NOTE: As stated in earlier recipes, a pound in Scappi’s Italy is 12 ounces and not the Imperial pound of 16 ounces that we use today. (2)

Original (1)

“Per far sapore d’uva negra

Piglisi l’uva negra, che habbia del sodo, & sia quella che si chiama gropello, cioè cesenese, che ha le cosie rosse, suaghinosi i raspi, & mettanosi a bollire nella cazzuola con foco lento per un’hora, & dapoi piglisi il sugo che tal’una haverà fatto, & colisi per una stamigna,… & per ogni libra di sugo, piglinosi otto oncie di zuccharo fino, & facciasi ribolure in una cazzuola, schiumandolo, & con esso si aggiungerà all’ultimo un poco di sale, & di cannella intera, & facciasi bollire a soco lento, tanto che pigli la cottura, & come sara cotto, conservisi in vasi di netro, ò alberelli invetriat”

Translation (3)

“To Prepare a Black-Grape Sauce

Take black grapes that are rather firm, and they should be of the variety called gropello – that is, a Cesena grape – that are reddish brown on the outside. SOak the bunches and set them to boil for an hour in a casserole pot over a low fire. Then take the juice that those grapes will themselves have made and strain it……For every pound of juice, put in eight ounces of fine sugar and boil it again in a casserole pot, skimming it. Toward the end add a little salt and whole cinnamon into it and boil it slowly until it is cooked. When it is done, put it into glass vessels or glazed jars for keeping.

My Redaction

  • 4 lbs of Black Grapes
  • 2 cups of water

Put the grapes and water in a pot and cook, gently bubbling, for an hour or so. You can gently smash the grapes with a potato masher if you like. Strain the grapes with their juice. I put the grapes through a food mill so that the pulp would be pushed through as well as the juice. This process also removed the skins and the seeds. This yielded 4 1/2 cups of juice. I then put this mixture back in the pot and simmered it for another hour or so until it was reduced by one third. I added a tsp of salt and a stick or two of cinnamon and continued reducing it until it was one half of the original volume.

Scappi would have used a cloth or metal sieve like the one below, for this process

Scappi, Strainer

This drawing is from a series of 27 plates from the back of his Opera, illustrating all the equipment used in his kitchen. (3)

A Bit on Grapes: The grapes that Scappi specifies are

the famoso di Cesena grape, long grown in the Emilia-Romagna section of Italy, was considered extinct when, in 2000, two rows of old vines were discovered. A small number of producers have since worked to revive it, including Villa Venti, whose Serena Bianco is the only famoso I’ve encountered.
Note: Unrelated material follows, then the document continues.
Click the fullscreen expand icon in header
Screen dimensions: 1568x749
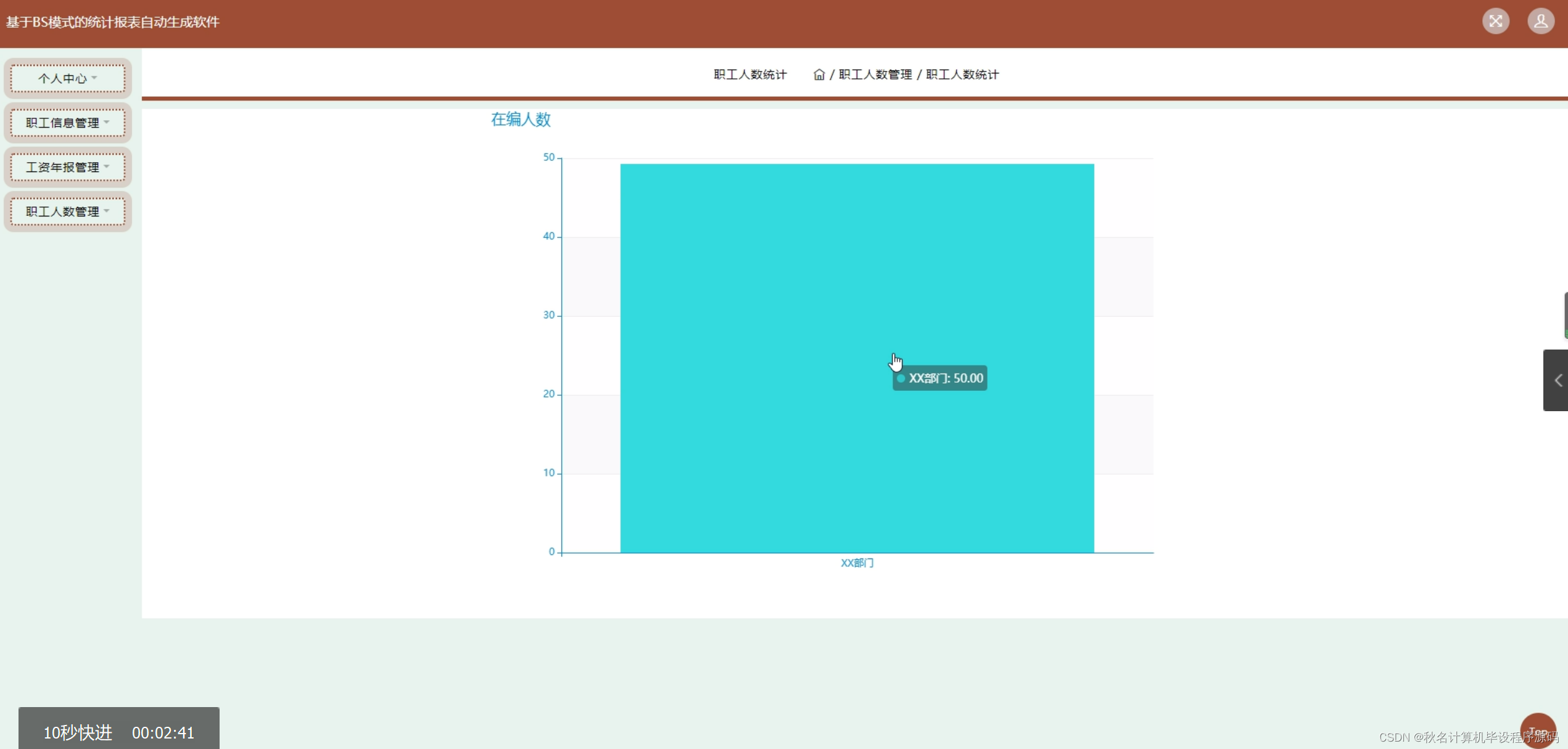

It’s intensely aromatic and exotic, with flavors of apricots and herbs.” (4)

Scappi uses this basic grape must in several different recipes throughout his Opera. I have used this grape must to make a sauce using the leftover grape pulp, vinegar, cinnamon, pepper, salt, nutmeg and cloves. Scappi says to serve this sauce with roasted pork ribs. Hmmmmm!?


  1. Scappi, Bartolomeo. 1570 Digital copies of the original text, Italian https://archive.org/details/operavenetiascap00scap/page/n4 retrieved 7/30/2019
  2. 2) Lambert, Timothy. “A Brief History of Measuring”. Retrieved December 3, 2018. http://www.localhistories.org/measurement.html
  3. Opera of Bartolomeo Scappi (1570). Trans. Terrence Scully. Toronto, Canada. University of Toronto Press. 2008. Print.